Applications that require substantial computational resources today cannot avoid the use of heavily parallel machines. Embracing the opportunities of parallel computing and especially the possibilities provided by a new generation of massively parallel accelerator devices such as GPUs, Intel's Xeon Phi or even FPGAs enables applications and studies that are inaccessible to serial programs.
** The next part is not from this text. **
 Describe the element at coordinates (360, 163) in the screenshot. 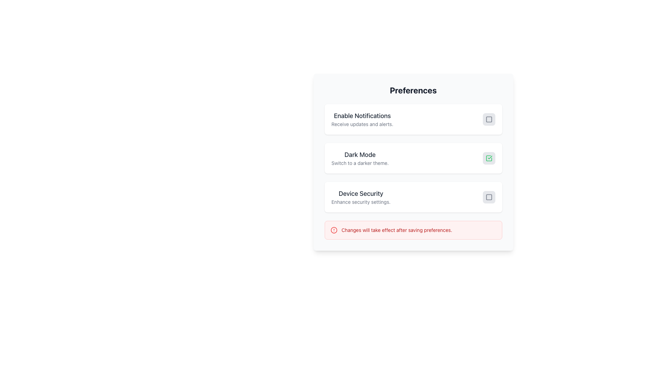

I see `the descriptive text label reading 'Switch to a darker theme.' which is styled in a smaller gray font and positioned under the 'Dark Mode' section` at that location.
Here we outline the opportunities and challenges of massively parallel computing for Monte Carlo simulations in statistical physics, with a focus on the simulation of systems exhibiting phase transitions and critical phenomena. This covers a range of canonical ensemble Markov chain techniques as well as generalized ensembles such as multicanonical simulations and population annealing. While the examples discussed are for simulations of spin systems, many of the methods are more general and moderate modifications allow them to be applied to other lattice and off-lattice problems including polymers and particle systems. We discuss important algorithmic requirements for such highly parallel simulations, such as the challenges of random-number generation for such cases, and outline a number of general design principles for parallel Monte Carlo codes to perform well.
大规模并行计算机的蒙特卡罗方法
如今,需要大量计算资源的应用程序无法避免使用高度并行的机器。拥抱并行计算的机会,特别是新一代大规模并行加速器设备(如gpu)提供的可能性,英特尔的Xeon Phi甚至fpga使串行程序无法访问的应用和研究成为可能。在这里,我们概述了统计物理中蒙特卡罗模拟的大规模并行计算的机遇和挑战,重点是模拟显示相变和临界现象的系统。这涵盖了一系列规范系综马尔可夫链技术以及广义系综,如多规范模拟和种群退火。虽然所讨论的例子是针对自旋系统的模拟,但许多方法是更一般的,适度的修改使它们能够应用于其他晶格和非晶格问题,包括聚合物和粒子系统。我们讨论了这种高度并行模拟的重要算法要求,例如在这种情况下随机数生成的挑战,并概述了并行蒙特卡罗代码良好运行的一些一般设计原则。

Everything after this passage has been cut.